# Different (Easy-Moderate) style of joining two separate edges.



## OregonTreeHead (Sep 22, 2018)

Basic stuff. 90° corners. I'm personally making a small indoor shelf/cabinet/case. Roughly 18in W X 20in H X 4in D. Just down on my inventory of tools. Times were tough and I sold my complete Milwaukee 18v Power Set, n most my hand tools. Been accumulating lots more hand tools now though. Used to work construction, so everything was 'Go Go Go', now I don't have power tools, custom jigs (store bought), and resources like that before I'm having to re-teach myself to get the same quality r3sult as before. The detail work is awesome with slow & precise hand tools but DDAAAAAAAMMMMNNN is it time consuming. Especially under the working area 'conditions' in dealing with at the moment. 
Long Story Short : other then butting two boards or doing a miter (45) join,what are simple yet effective ways to get a solid grip between two edges??? I'm not rich or endowed with luck. Moderate skill level. Rusty, trying to shake it off


----------



## LittleShaver (Sep 14, 2016)

dovetails and finger joints come to mind. But if you are after speed, and I can't believe I'm using the words, pocket holes.


----------



## ocean (Feb 13, 2016)

Nothing wrong with a 90. Overlap the sides with the top and bottom, glue and use small brads to nail together and putty and sand the holes and stain, polyurethane. With a cabinet that small you should not have any problem with strength of the joint. You may also want to make the sides more than the 4" wide so you can install a back with out it showing on the sides. So if you are using a 1/4" back panel add that 1/4" to your side measurement. You can do the same for the top and bottom. Again this will hide the end grain. The top will be the only place where end grain shows on the sides. Another way is to extend both the top and bottom out from the sides and put a simple bevel at each end to add some design element. Don't forget to make all your the same width to hide the back. How you have no end grain showing. Doesn't take a pile of tools to make something simple and good looking. Draw out your plans before you start cutting. Think it out. You can easily do this with limited tools.


----------

DATA SHOWN:

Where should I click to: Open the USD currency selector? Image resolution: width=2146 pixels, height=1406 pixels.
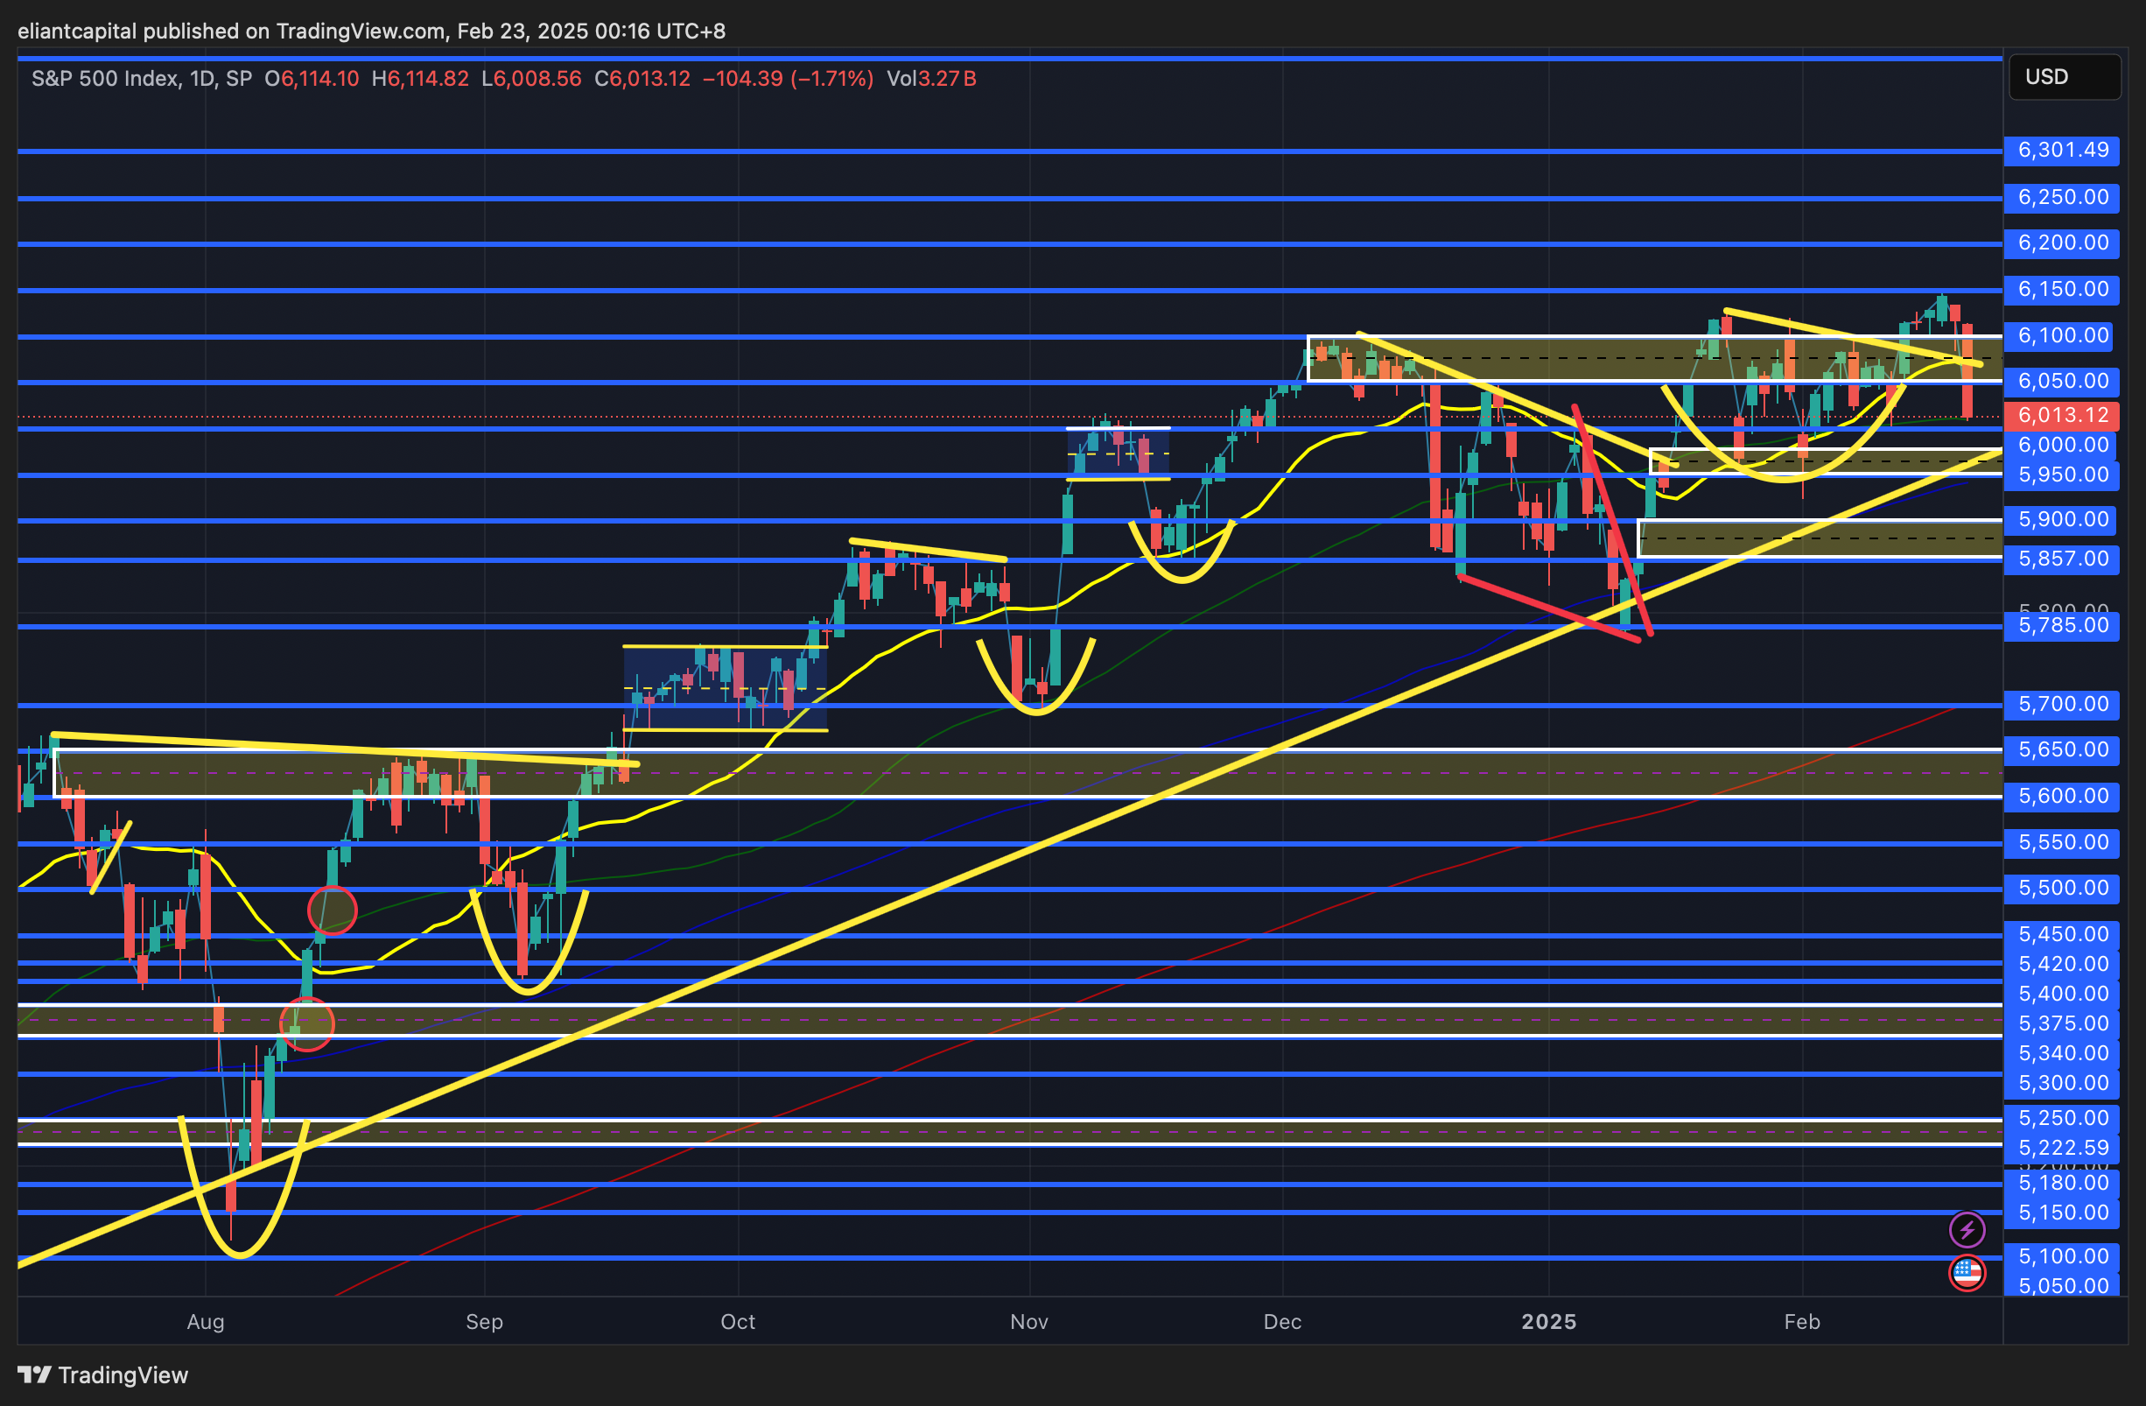2064,77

GOALS:
[a] From the woodworking forum thread, extract the passage starting at "## OregonTreeHead (Sep" and ending at "at the moment.".
[b] According to the woodworking forum thread, what are the rough dimensions of the shelf/cabinet/case OregonTreeHead is making?
[c] Decide whether each statement agrees with the woodworking forum thread, answering yes or no and quoting the deciding words: (i) OregonTreeHead sold a Milwaukee 18v power set. (ii) ocean warns that a cabinet this small will have trouble with joint strength. (iii) LittleShaver mentions dovetails.

ANSWERS PROVIDED:
[a]
## OregonTreeHead (Sep 22, 2018)

Basic stuff. 90° corners. I'm personally making a small indoor shelf/cabinet/case. Roughly 18in W X 20in H X 4in D. Just down on my inventory of tools. Times were tough and I sold my complete Milwaukee 18v Power Set, n most my hand tools. Been accumulating lots more hand tools now though. Used to work construction, so everything was 'Go Go Go', now I don't have power tools, custom jigs (store bought), and resources like that before I'm having to re-teach myself to get the same quality r3sult as before. The detail work is awesome with slow & precise hand tools but DDAAAAAAAMMMMNNN is it time consuming. Especially under the working area 'conditions' in dealing with at the moment.

[b] Roughly 18in W X 20in H X 4in D.

[c]
(i) Yes: "I sold my complete Milwaukee 18v Power Set"
(ii) No: "With a cabinet that small you should not have any problem with strength of the joint."
(iii) Yes: "dovetails and finger joints come to mind."